_Available records_.
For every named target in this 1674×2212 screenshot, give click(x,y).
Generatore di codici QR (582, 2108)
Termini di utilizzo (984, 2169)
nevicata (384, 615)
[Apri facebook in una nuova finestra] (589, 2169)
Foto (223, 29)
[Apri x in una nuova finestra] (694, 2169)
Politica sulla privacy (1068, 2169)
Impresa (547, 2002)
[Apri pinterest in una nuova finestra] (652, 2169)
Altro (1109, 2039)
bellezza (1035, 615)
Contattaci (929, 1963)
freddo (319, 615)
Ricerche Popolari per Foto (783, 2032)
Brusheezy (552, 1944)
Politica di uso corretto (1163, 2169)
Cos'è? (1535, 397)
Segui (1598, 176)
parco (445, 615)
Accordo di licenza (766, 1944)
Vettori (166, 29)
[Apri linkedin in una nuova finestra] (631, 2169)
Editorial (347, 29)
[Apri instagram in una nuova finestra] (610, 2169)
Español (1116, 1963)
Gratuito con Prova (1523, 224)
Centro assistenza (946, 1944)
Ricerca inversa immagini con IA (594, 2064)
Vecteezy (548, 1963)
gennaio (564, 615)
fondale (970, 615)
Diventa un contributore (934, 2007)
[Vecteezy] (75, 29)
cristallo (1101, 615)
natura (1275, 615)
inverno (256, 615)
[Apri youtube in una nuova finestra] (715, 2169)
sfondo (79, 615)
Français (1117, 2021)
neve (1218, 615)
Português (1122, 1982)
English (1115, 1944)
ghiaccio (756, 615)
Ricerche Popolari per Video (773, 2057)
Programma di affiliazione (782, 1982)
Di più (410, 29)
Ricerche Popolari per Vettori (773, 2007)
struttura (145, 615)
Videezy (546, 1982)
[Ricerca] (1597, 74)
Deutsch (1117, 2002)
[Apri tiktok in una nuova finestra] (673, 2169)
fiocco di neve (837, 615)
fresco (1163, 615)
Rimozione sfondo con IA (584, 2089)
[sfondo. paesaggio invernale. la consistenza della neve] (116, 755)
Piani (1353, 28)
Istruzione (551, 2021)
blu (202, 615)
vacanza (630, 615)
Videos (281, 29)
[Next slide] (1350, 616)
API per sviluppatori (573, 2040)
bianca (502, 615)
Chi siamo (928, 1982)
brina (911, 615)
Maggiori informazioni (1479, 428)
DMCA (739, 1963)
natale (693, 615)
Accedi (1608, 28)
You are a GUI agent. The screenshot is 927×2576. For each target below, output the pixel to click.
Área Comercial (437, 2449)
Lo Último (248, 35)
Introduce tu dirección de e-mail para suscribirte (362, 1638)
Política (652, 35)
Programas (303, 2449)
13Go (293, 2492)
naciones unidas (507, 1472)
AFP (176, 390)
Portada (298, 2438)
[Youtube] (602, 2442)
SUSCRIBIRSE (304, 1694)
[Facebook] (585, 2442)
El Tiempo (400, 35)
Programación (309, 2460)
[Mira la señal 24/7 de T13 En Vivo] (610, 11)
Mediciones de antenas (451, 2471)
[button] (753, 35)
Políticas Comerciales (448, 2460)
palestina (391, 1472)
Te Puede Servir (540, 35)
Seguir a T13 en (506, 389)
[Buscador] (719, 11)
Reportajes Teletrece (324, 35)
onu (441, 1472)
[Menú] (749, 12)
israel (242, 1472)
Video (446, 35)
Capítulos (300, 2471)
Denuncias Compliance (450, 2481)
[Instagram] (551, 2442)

_What this task involves_.
Starting from the line containing "[button] (753, 35)" and ending with the final line of the data, reproduce each line exactly as it appears, including no other lines.

_Answer box_.
[button] (753, 35)
Políticas Comerciales (448, 2460)
palestina (391, 1472)
Te Puede Servir (540, 35)
Seguir a T13 en (506, 389)
[Buscador] (719, 11)
Reportajes Teletrece (324, 35)
onu (441, 1472)
[Menú] (749, 12)
israel (242, 1472)
Video (446, 35)
Capítulos (300, 2471)
Denuncias Compliance (450, 2481)
[Instagram] (551, 2442)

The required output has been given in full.